■ **TASK LIST**:
**a)** In the reverb article, what do impulse responses sound like on their own, before they are loaded into a reverb device?
**b)** List every method the reverb article mentions for making your own impulse responses.
**c)** According to the reverb article, why should you adjust with EQ after using a popped balloon to record an impulse?

Now, if you like the idea of using reverb from “real” spaces, the next type of reverb will likely be of particular interest to you…
Convolution reverb is a special type of digital reverb that is becoming increasingly common.
With convolution reverb, we are able to “sample” real spaces using a mathematical process that is relatively easy to grasp but complex to compute (which means it uses a lot of CPU!). This means we can record an impulse in a real space, giving us an impulse response. Then our convolution reverb device will take this recording and apply these sonic characteristics to any incoming audio.
This is an objectively cool and nice effect that can go way beyond just simulating spaces – we can effectively load any sound into a convolution reverb device and get some very unique results. It’s easy to hear how convolution is used all the time as an experimental effect in film and video game sound design.
Because this is an article about reverb, we’ll leave the experimental sound design stuff alone for now and just focus on impulse responses and their relationship to convolution reverb.
These are special recordings that are designed specifically with convolution in mind. They are effectively “samples” of real spaces or bits of gear and contain all the information we need to know how different frequencies respond in a space over time.
Impulse responses on their own sound like bursts of noise and aren’t really interesting until they are loaded into your reverb device.
You can make your own impulses with a clap or balloon burst in a real space and get pretty decent results. There’s an even more accurate way of doing this with tone sweeps, but it’s not always easy to get all the equipment necessary to do it this way.
In my own experience, I’ve found that popping a balloon works perfectly fine, just be aware that any frequencies that stick out in the initial sound will be present in the impulse response. This means you will want to compensate with EQ later on to adjust for the tonal quality of the noise burst, for example, balloons tend to be heavier in the lower mids.
When recording impulses, try a few different mic positions. Remember that reverberation will be perceived differently depending on where you are in a space! You’ll regret it if you are given the opportunity to record in a space but only get one little snapshot of its overall character.
Convolution devices often come with a wide library of impulses for you to choose from, and you may even find impulse responses from guitar amps and cabinets.
Your reverb device can further edit the impulse to change the characteristics of a space, but ultimately you won’t get as much control as you will with traditional digital reverb.
Common Reverb Parameters
If you’re wondering how to use reverb, the best thing you can do is understand what the controls are for. Whether you’re putting reverb on vocals, drums, or you just want to use reverb as a sound design tool, you’re going to be dealing with the same settings in different ways.
As we have learned, not all reverbs are created equal! That being said, there are some common terms that pop up time and time and again when working with reverb. Pretty much all of these parameters will be found on a traditional digital reverb device, but some may not appear on analog or convolution reverb devices.

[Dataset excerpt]

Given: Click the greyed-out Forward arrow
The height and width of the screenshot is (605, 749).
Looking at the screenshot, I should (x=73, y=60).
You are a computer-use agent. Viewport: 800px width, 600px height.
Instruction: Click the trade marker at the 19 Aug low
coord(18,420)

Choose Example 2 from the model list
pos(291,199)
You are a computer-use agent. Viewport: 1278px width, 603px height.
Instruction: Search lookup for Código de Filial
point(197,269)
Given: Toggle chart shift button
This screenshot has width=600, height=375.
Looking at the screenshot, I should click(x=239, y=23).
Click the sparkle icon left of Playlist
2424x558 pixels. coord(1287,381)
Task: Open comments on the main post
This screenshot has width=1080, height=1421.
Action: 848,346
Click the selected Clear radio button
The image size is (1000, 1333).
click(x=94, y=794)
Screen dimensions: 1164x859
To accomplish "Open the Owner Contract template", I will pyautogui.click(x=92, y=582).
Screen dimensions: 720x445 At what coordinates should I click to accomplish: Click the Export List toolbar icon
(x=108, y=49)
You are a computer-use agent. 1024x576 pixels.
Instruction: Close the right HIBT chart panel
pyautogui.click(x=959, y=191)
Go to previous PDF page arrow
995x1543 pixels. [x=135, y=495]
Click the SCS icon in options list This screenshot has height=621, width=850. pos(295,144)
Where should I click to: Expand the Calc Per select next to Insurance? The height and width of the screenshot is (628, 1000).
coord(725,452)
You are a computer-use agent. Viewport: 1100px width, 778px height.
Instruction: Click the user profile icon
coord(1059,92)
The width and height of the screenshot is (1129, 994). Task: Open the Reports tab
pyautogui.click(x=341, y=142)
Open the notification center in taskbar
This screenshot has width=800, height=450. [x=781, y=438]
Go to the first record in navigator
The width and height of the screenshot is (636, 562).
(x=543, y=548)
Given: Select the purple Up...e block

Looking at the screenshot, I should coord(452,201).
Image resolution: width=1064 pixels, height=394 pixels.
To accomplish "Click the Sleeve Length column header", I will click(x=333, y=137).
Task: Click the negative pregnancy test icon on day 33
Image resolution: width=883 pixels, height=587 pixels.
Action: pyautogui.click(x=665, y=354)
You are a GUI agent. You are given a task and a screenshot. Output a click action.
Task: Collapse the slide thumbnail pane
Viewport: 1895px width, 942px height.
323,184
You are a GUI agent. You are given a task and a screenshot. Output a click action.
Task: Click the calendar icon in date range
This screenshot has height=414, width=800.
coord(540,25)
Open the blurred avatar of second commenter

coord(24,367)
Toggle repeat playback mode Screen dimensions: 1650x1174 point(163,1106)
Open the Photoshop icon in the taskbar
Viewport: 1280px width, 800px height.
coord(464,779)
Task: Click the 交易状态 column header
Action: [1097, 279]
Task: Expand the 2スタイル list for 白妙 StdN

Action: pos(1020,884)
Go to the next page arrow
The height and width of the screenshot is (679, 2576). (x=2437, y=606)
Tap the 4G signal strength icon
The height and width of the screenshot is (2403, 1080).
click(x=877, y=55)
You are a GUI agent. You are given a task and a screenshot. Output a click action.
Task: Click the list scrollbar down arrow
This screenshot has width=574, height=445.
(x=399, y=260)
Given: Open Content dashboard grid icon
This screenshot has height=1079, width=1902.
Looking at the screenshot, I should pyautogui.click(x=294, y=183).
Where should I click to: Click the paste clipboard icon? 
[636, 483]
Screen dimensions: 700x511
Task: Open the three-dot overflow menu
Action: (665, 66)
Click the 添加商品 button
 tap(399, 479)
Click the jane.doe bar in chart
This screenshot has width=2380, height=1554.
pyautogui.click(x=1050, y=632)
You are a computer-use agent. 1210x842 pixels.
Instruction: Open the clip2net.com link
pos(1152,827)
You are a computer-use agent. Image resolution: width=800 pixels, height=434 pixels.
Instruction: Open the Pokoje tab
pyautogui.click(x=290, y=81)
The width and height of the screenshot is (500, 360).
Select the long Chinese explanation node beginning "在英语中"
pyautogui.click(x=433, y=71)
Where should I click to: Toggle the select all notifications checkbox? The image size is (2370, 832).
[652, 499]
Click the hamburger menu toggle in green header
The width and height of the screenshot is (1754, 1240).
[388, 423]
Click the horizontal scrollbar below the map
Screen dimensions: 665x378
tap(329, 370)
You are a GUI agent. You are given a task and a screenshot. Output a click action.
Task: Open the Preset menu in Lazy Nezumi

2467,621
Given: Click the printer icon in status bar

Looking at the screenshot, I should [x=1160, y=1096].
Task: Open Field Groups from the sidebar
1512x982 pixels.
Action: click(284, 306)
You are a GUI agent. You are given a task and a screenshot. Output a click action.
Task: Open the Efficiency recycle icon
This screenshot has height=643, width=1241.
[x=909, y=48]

■ **ANSWERS TO EACH TASK**:
**a)** They sound like bursts of noise.

**b)** A clap, a balloon burst, and tone sweeps.

**c)** Any frequencies that stick out in the balloon's initial sound will be present in the impulse response. EQ compensates for the tonal quality of that noise burst, since balloons tend to be heavier in the lower mids.